Wow well there is SO MUCH out there you basically just have to find out what kind of music is your favourite...if you like piano the most popular repertoire usually lies in the romantic piano concertos - rachmaninoff for example - or if you like the piano by itself then Chopin is a good place to start (the preludes and the nocturnes are really popular).

You are probably doing the best thing by just listening to the radio - that way you get introduced to everything and then you can find out what composers you like (and then come back here and get some advice on what else you might like!)

Try also buying classic fm's compilations as they usually have the all time classics that most people love  

The best pieces ever for piano and violin (in my opinion!) are the Brahms violin sonatas - they are just amazing and if you like piano and violin you will love these! There are three - try the one in A major first.

Enjoy - and let us know how you get on!


----------



## jeffersongirl (Oct 19, 2007)

Thank you 

I think I will buy the Classical FM's CDs, I've seen them around.

I will let you know what I think 

, C.


----------



## opus67 (Jan 30, 2007)

Hi, jeffersongirl. Welcome to TC. I think classichick summed it up well. You will have to listen to what's out there and pick what you like. While some people might recommend something "light" like Mozart for starters, it may not always work. There are many a "radio" station around the web, and Manuel (a regular at this board) and others have uploaded lots of audio and video files of live concerts here.

Enjoy!


----------



## Manuel (Feb 1, 2007)

classichick said:


> The best pieces ever for piano and violin (in my opinion!) are the Brahms violin sonatas


They are second to the Kreutzer, all of them. 

Hi jeffersongirl, welcome to TC.



> I'm in my teens, and I like all kinds of music, but I'm getting bored of what I am listening to at the moment.


Do you mean you are getting bored of the popular staff? That's nice to hear.

Considering that 
- You say you are new to classical music,
- and you want to listen to some violin and piano

I suggest you to go on with what we call *encores*, which are short and effective pieces, most of them being part of the standard universal repertoire now.
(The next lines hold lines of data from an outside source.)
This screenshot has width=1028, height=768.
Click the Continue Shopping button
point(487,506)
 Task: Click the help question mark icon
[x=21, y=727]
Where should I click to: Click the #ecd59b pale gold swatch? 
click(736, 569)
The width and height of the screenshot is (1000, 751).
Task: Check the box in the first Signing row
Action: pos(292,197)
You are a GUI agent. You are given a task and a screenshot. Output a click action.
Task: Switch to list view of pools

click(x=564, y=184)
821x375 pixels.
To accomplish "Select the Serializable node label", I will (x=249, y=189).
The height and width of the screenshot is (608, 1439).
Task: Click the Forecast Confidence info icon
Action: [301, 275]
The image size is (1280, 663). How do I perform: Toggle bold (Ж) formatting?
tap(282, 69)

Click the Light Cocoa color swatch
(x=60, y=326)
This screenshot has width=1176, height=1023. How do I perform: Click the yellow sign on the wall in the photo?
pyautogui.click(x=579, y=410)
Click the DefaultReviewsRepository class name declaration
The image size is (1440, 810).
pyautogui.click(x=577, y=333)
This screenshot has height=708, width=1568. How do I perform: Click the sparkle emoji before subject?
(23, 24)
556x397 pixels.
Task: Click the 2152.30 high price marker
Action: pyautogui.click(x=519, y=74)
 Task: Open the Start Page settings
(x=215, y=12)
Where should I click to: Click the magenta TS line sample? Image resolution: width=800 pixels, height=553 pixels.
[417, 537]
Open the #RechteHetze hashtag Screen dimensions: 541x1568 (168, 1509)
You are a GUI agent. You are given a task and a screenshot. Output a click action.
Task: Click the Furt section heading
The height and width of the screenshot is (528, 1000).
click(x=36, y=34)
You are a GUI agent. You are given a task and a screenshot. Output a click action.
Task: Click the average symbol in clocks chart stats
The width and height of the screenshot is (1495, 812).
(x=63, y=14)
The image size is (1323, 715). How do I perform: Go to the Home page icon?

This two can make the perfect introduction:



This is an excerpt of Antonio Bazzini's La ronde des Lutins (you can look for it in youtube)



This one is awsome!.


----------



## Oneiros (Aug 28, 2006)

Yes compilations are a great way to start. Just explore, if you hear a composer you like search for more, and try not to get overwhelmed by all the music out there!


----------



## Manuel (Feb 1, 2007)

I just remembered I had this in my bookmarks









1. Polonaise, No. 1, Op. 4
2. l Palpiti, Op. 13
3. Legende, Op. 17
4. Schon Rosmarin
5. 'Baal shem': Nigun - No. 2
6. 'Souvenir d'un lieu cher', Op. 42: Scherzo - No. 2
7. 'Souvenir d'un lieu cher', Op. 42: Melodie - No. 3
8. Tambourin chinois
9. Theme et variations
10. Caprice viennois, Op. 2
11. Caprice basque, Op. 24
12. La ronde des lutins, Op. 25

Downloadable from *http://rapidshare.com/files/15735136/Maxim_Vengerov.rar*

(If you like what you hear, purchase the original cd. Not only it has better audio quality, but it is also legal).


----------



## Beethoven (Oct 19, 2007)

All my symphonies because they rule


----------



## StlukesguildOhio (Dec 25, 2006)

I think that before we might offer any real specific help we'd need to know where you are right now with regard to classical music. What classical selections do you own? What composers do you currently like? I can make a few suggestions. For keyboard/piano works you might seek out:

J.S. Bach- Goldberg Variations performed by Glenn Gould (1955)
J.S. Bach- Violin Concerti performed by Andrew Manze
J.S. Bach- Brandenburg Concertos- performed by I Musici
W.A. Mozart- Piano Concertos nos. 19, 20, 21 performed by Rudolf Serkin
W.A. Mozart- Favorite Works for Piano performed by Alfred Brendel
L.v. Beethoven- Piano Sonatas nos. 8, 14, 21 & 23 performed by Wilhelm Kempff
L.v. Beethoven- Piano Concertos nos. 4&5 performed by Wilhelm Kempff
Franz Schubert- Impromptus performed by Alfred Brendel
J. Brahms- Piano Trios 1,2,3 performed by Rubinstein, Szeryng and Fournier
J. Brahms- Cello Sonatas performed by Rubinstein and Piatigorsky
J. Brahms- Violin Sonatas performed by Perlman and Ashkenazy
Schumann- Carnaval etc...- performed by Rubinstein
Chopin- Nocturnes- performed by Rubinstein
Tchaikovsky- Piano Concerto no. 1/Rachmaninoff piano concerto no. 2- perf. Van Cliburn
Tchaikovsky- Violin Concerto/Mendelssohn Violin Concerto- performed by I. Perlman

These will certainly give you a start and while others might choose recordings by another performer for a given piece every one of these recordings is available, of the greatest quality, and quite inexpensive.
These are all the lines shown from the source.